Last year’s soapy smash Big Little Lies taught viewers that nothing is creepier than helicopter parents in tony school districts. A Simple Favor, a nutty millennial mystery directed by Paul Feig (Bridesmaids, Ghostbusters), adds a few more cracks to that perfect facade. Anna Kendrick plays mommy vlogger Stephanie Smothers, who’s far from poised in her everyday life. Through a nervous smile, Stephanie makes friends with the chic, enigmatic Emily Nelson (Blake Lively), a gin-gargling mom who picks up her kid from school–on the occasions when she actually shows up–wearing flashy business suits that make her look like a hybrid of Scrooge McDuck and Britney Spears. Stephanie basks in the glow of Emily’s affection until the day Emily mysteriously vanishes; her whereabouts, and the involvement of her husband Sean (Crazy Rich Asians star and newly minted heartthrob Henry Golding), are just the beginning.
If A Simple Favor gave us more of Kendrick’s aw-shucks sarcasm and Lively’s surprising acidity, this might’ve been a dynamic comedy in the vein of Feig’s madcap Spy, which veered brilliantly between Melissa McCarthy’s self-deprecation and Miranda Hart’s cutting exasperation. But the movie aims to be a cheekier Vertigo, and even with a running time of almost two hours, it speeds too choppily through Stephanie’s detective work, relying instead on inelegant exposition.
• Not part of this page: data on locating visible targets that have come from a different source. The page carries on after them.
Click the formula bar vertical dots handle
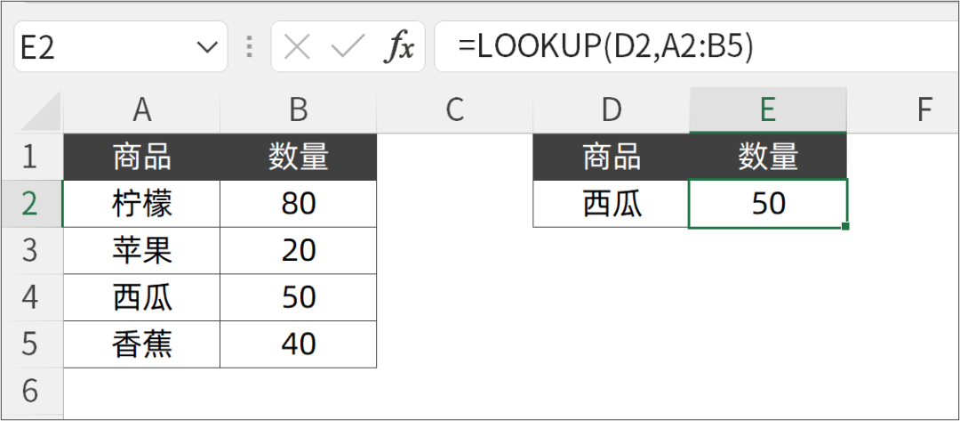Viewport: 960px width, 421px height. (249, 46)
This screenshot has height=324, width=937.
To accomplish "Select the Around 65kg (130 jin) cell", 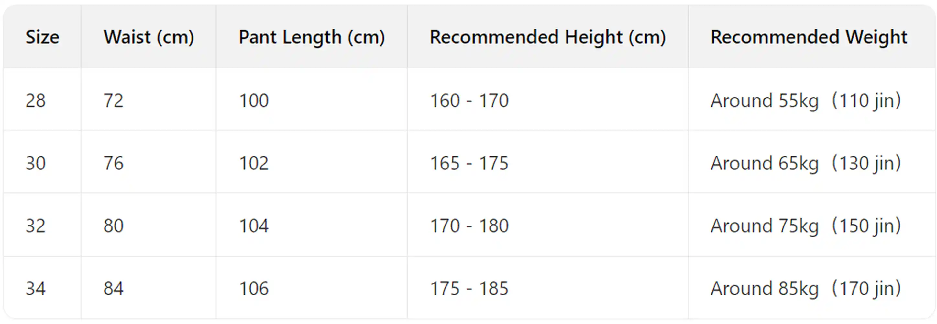I will coord(806,163).
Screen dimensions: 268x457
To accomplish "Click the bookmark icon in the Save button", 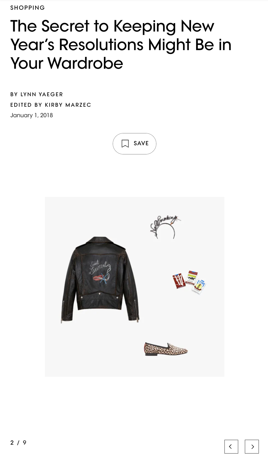I will coord(125,144).
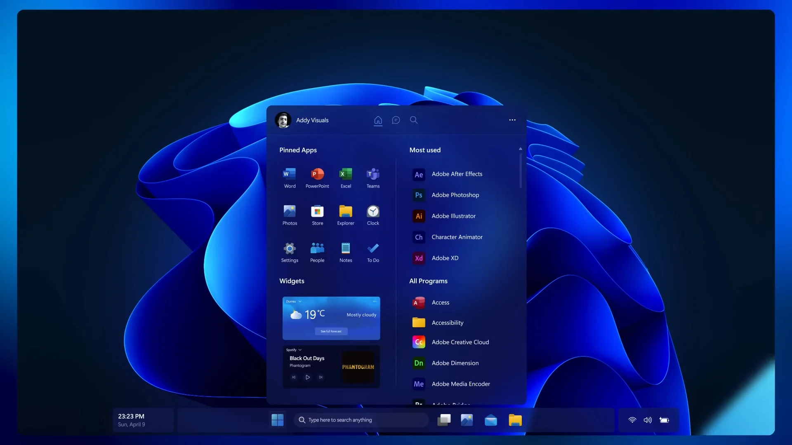The height and width of the screenshot is (445, 792).
Task: Go to previous track in Spotify widget
Action: pyautogui.click(x=294, y=377)
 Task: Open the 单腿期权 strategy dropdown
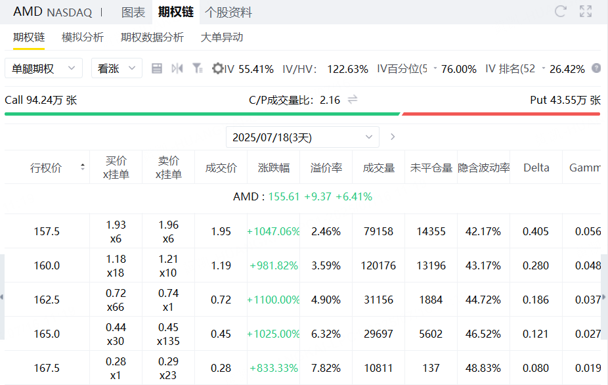point(43,68)
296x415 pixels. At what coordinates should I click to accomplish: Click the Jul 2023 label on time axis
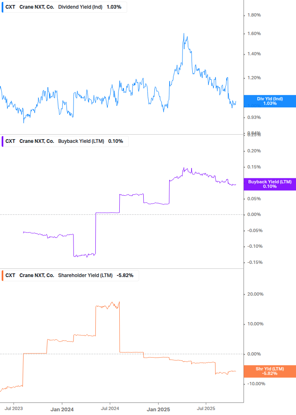[x=14, y=409]
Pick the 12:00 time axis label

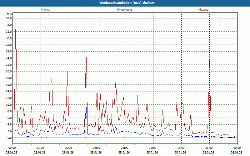[125, 148]
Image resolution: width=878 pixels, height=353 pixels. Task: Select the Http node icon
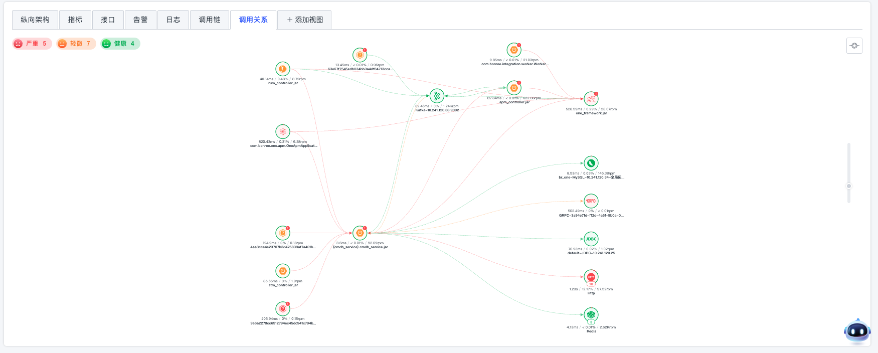[591, 277]
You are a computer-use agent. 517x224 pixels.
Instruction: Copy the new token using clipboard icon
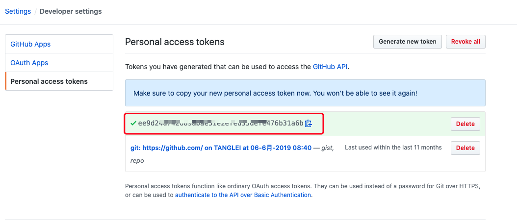pos(309,124)
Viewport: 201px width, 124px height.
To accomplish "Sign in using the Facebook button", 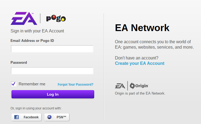I will [x=26, y=117].
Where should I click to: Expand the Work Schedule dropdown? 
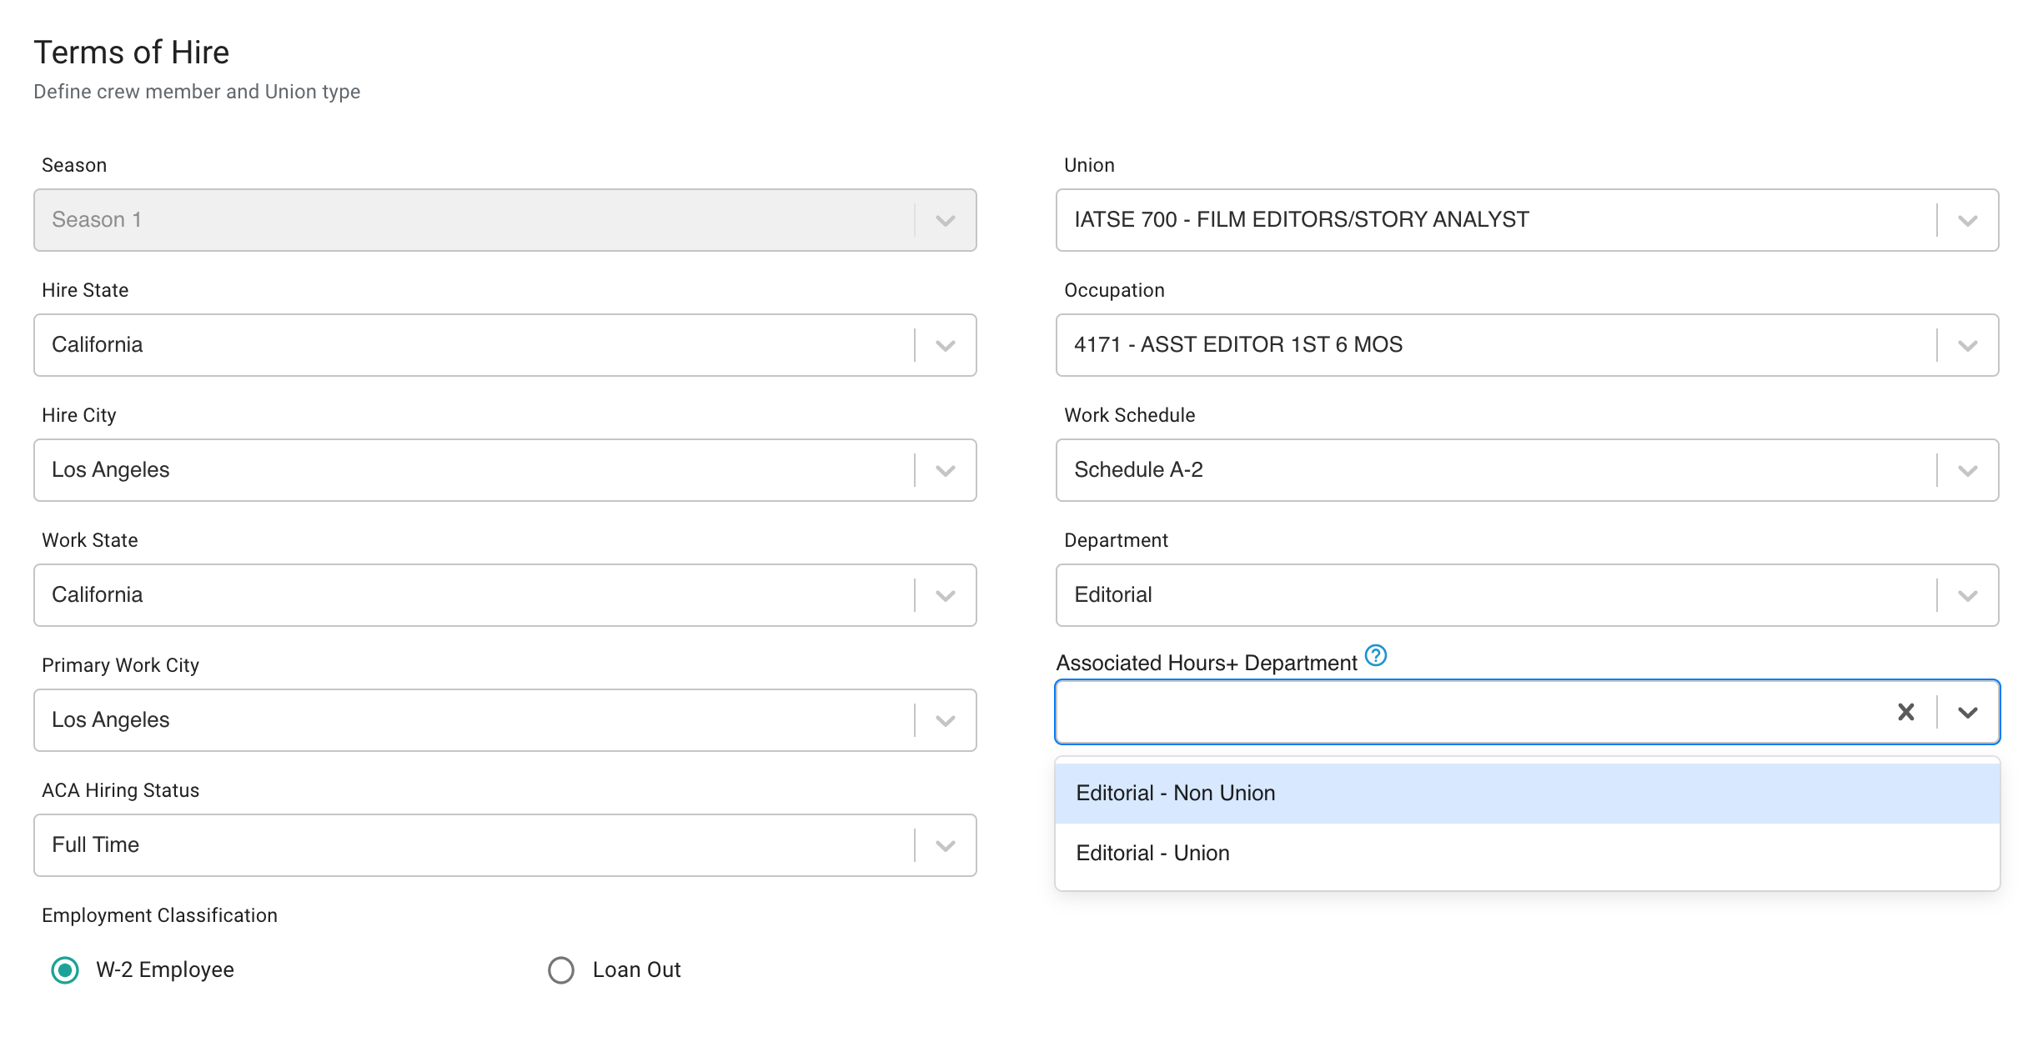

Stephanie does run into a couple of fun cutups along Emily’s paper trail, including Rupert Friend as a viperish fashion designer and the great Jean Smart boozing it up in an attic like a rejected suspect on HBO’s other recent gossipy thriller, Sharp Objects. It all makes for one of the more twisted, circuitous and silly capers in recent memory.
But the biggest pleasure from A Simple Favor is watching Lively, who was so searing in the taut thriller The Shallows and elevated 2016’s baffling All I See Is You. She’s a slyly versatile performer, capable of landing a killer punch line. When Lively dead-eyes the ever apologetic Kendrick and threatens to “slap the sorry out of you,” you laugh, sigh and practically feel the handprint on your own face. She’s fearsome and great–even when the movie is only tolerably absurd.